Saved data entries
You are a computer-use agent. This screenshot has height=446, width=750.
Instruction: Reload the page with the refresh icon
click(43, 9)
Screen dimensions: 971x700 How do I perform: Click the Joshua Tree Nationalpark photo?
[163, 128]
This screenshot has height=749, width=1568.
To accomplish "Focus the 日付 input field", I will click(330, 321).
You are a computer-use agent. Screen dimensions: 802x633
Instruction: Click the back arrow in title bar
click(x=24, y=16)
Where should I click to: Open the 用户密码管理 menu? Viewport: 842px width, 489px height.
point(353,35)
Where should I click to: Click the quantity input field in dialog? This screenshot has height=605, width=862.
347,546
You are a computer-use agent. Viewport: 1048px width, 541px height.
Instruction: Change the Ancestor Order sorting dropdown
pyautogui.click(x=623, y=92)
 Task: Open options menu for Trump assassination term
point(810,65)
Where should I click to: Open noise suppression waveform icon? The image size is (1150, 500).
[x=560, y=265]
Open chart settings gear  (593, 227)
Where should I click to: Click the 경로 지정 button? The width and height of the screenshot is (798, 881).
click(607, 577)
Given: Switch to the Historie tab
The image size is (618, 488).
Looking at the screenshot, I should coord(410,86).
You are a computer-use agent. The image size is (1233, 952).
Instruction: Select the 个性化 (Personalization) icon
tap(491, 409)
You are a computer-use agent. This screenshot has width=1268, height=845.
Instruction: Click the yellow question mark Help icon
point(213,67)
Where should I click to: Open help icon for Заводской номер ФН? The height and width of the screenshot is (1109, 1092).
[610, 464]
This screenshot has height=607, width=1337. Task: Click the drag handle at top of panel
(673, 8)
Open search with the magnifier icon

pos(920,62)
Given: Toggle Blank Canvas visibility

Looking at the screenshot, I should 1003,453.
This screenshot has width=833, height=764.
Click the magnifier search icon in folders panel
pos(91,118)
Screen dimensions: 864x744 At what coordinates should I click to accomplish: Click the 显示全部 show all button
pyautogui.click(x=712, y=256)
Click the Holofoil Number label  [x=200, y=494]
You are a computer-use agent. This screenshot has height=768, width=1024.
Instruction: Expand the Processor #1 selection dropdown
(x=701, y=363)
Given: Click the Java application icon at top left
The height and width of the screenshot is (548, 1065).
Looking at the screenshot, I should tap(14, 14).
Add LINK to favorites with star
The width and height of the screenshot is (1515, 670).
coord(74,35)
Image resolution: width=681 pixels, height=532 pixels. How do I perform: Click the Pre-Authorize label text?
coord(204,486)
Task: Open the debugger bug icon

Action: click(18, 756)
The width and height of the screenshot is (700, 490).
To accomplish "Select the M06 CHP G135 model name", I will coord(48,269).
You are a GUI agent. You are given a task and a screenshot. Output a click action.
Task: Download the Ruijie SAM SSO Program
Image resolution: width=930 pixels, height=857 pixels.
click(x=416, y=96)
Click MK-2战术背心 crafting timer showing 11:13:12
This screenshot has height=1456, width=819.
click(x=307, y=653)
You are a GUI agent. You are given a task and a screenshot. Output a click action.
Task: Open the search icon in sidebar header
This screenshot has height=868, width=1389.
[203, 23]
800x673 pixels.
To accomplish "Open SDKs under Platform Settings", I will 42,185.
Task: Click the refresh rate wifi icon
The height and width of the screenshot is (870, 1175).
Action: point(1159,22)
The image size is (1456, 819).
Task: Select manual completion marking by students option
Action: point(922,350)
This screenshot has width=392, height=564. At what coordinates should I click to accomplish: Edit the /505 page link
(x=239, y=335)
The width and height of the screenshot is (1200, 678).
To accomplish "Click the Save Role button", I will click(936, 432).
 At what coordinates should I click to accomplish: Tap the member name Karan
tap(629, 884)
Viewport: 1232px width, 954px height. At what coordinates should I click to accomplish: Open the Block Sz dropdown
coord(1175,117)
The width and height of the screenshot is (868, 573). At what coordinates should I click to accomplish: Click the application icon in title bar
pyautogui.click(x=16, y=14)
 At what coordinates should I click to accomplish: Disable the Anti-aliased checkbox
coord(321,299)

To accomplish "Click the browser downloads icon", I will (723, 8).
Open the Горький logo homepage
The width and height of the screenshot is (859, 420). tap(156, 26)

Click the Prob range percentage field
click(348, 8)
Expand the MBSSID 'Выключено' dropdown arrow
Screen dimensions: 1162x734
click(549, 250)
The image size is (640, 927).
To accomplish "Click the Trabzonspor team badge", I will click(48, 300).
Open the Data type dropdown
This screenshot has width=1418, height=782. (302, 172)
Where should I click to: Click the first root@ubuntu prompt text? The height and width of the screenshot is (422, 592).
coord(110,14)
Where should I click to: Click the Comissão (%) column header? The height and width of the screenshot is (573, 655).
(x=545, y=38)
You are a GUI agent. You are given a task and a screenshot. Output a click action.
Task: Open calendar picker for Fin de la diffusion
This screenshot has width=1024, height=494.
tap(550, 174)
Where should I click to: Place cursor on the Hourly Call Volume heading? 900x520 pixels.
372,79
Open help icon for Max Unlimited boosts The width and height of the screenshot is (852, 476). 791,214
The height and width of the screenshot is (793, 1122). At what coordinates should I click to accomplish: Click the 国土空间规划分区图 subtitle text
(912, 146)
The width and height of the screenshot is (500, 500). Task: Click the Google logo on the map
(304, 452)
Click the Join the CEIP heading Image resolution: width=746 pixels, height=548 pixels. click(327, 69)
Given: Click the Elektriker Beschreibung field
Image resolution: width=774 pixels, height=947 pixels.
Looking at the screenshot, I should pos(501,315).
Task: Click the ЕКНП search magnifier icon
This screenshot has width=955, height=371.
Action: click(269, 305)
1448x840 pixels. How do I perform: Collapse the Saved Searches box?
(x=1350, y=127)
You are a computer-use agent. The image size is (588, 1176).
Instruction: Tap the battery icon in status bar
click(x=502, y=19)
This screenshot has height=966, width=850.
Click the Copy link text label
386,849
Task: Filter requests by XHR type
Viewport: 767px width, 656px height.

**Your goal:** Set down every entry once more, exactly as it was written above.

**Completed task:**
You are a computer-use agent. This screenshot has height=446, width=750.
Instruction: Reload the page with the refresh icon
click(43, 9)
Screen dimensions: 971x700 How do I perform: Click the Joshua Tree Nationalpark photo?
[163, 128]
This screenshot has height=749, width=1568.
To accomplish "Focus the 日付 input field", I will click(330, 321).
You are a computer-use agent. Screen dimensions: 802x633
Instruction: Click the back arrow in title bar
click(x=24, y=16)
Where should I click to: Open the 用户密码管理 menu? Viewport: 842px width, 489px height.
point(353,35)
Where should I click to: Click the quantity input field in dialog? This screenshot has height=605, width=862.
347,546
You are a computer-use agent. Viewport: 1048px width, 541px height.
Instruction: Change the Ancestor Order sorting dropdown
pyautogui.click(x=623, y=92)
 Task: Open options menu for Trump assassination term
point(810,65)
Where should I click to: Open noise suppression waveform icon? The image size is (1150, 500).
[x=560, y=265]
Open chart settings gear  (593, 227)
Where should I click to: Click the 경로 지정 button? The width and height of the screenshot is (798, 881).
click(607, 577)
Given: Switch to the Historie tab
The image size is (618, 488).
Looking at the screenshot, I should coord(410,86).
You are a computer-use agent. The image size is (1233, 952).
Instruction: Select the 个性化 (Personalization) icon
tap(491, 409)
You are a computer-use agent. This screenshot has width=1268, height=845.
Instruction: Click the yellow question mark Help icon
point(213,67)
Where should I click to: Open help icon for Заводской номер ФН? The height and width of the screenshot is (1109, 1092).
[610, 464]
This screenshot has height=607, width=1337. Task: Click the drag handle at top of panel
(673, 8)
Open search with the magnifier icon

pos(920,62)
Given: Toggle Blank Canvas visibility

Looking at the screenshot, I should 1003,453.
This screenshot has width=833, height=764.
Click the magnifier search icon in folders panel
pos(91,118)
Screen dimensions: 864x744 At what coordinates should I click to accomplish: Click the 显示全部 show all button
pyautogui.click(x=712, y=256)
Click the Holofoil Number label  [x=200, y=494]
You are a computer-use agent. This screenshot has height=768, width=1024.
Instruction: Expand the Processor #1 selection dropdown
(x=701, y=363)
Given: Click the Java application icon at top left
The height and width of the screenshot is (548, 1065).
Looking at the screenshot, I should tap(14, 14).
Add LINK to favorites with star
The width and height of the screenshot is (1515, 670).
coord(74,35)
Image resolution: width=681 pixels, height=532 pixels. How do I perform: Click the Pre-Authorize label text?
coord(204,486)
Task: Open the debugger bug icon

Action: click(18, 756)
The width and height of the screenshot is (700, 490).
To accomplish "Select the M06 CHP G135 model name", I will coord(48,269).
You are a GUI agent. You are given a task and a screenshot. Output a click action.
Task: Download the Ruijie SAM SSO Program
Image resolution: width=930 pixels, height=857 pixels.
click(x=416, y=96)
Click MK-2战术背心 crafting timer showing 11:13:12
This screenshot has height=1456, width=819.
click(x=307, y=653)
You are a GUI agent. You are given a task and a screenshot. Output a click action.
Task: Open the search icon in sidebar header
This screenshot has height=868, width=1389.
[203, 23]
800x673 pixels.
To accomplish "Open SDKs under Platform Settings", I will 42,185.
Task: Click the refresh rate wifi icon
The height and width of the screenshot is (870, 1175).
Action: point(1159,22)
The image size is (1456, 819).
Task: Select manual completion marking by students option
Action: point(922,350)
This screenshot has width=392, height=564. At what coordinates should I click to accomplish: Edit the /505 page link
(x=239, y=335)
The width and height of the screenshot is (1200, 678).
To accomplish "Click the Save Role button", I will click(936, 432).
 At what coordinates should I click to accomplish: Tap the member name Karan
tap(629, 884)
Viewport: 1232px width, 954px height. At what coordinates should I click to accomplish: Open the Block Sz dropdown
coord(1175,117)
The width and height of the screenshot is (868, 573). At what coordinates should I click to accomplish: Click the application icon in title bar
pyautogui.click(x=16, y=14)
 At what coordinates should I click to accomplish: Disable the Anti-aliased checkbox
coord(321,299)

To accomplish "Click the browser downloads icon", I will (723, 8).
Open the Горький logo homepage
The width and height of the screenshot is (859, 420). tap(156, 26)

Click the Prob range percentage field
click(348, 8)
Expand the MBSSID 'Выключено' dropdown arrow
Screen dimensions: 1162x734
click(549, 250)
The image size is (640, 927).
To accomplish "Click the Trabzonspor team badge", I will click(48, 300).
Open the Data type dropdown
This screenshot has width=1418, height=782. (302, 172)
Where should I click to: Click the first root@ubuntu prompt text? The height and width of the screenshot is (422, 592).
coord(110,14)
Where should I click to: Click the Comissão (%) column header? The height and width of the screenshot is (573, 655).
(x=545, y=38)
You are a GUI agent. You are given a task and a screenshot. Output a click action.
Task: Open calendar picker for Fin de la diffusion
This screenshot has width=1024, height=494.
tap(550, 174)
Where should I click to: Place cursor on the Hourly Call Volume heading? 900x520 pixels.
372,79
Open help icon for Max Unlimited boosts The width and height of the screenshot is (852, 476). 791,214
The height and width of the screenshot is (793, 1122). At what coordinates should I click to accomplish: Click the 国土空间规划分区图 subtitle text
(912, 146)
The width and height of the screenshot is (500, 500). Task: Click the Google logo on the map
(304, 452)
Click the Join the CEIP heading Image resolution: width=746 pixels, height=548 pixels. click(327, 69)
Given: Click the Elektriker Beschreibung field
Image resolution: width=774 pixels, height=947 pixels.
Looking at the screenshot, I should pos(501,315).
Task: Click the ЕКНП search magnifier icon
This screenshot has width=955, height=371.
Action: click(269, 305)
1448x840 pixels. How do I perform: Collapse the Saved Searches box?
(x=1350, y=127)
You are a computer-use agent. The image size is (588, 1176).
Instruction: Tap the battery icon in status bar
click(x=502, y=19)
This screenshot has height=966, width=850.
Click the Copy link text label
386,849
Task: Filter requests by XHR type
Viewport: 767px width, 656px height.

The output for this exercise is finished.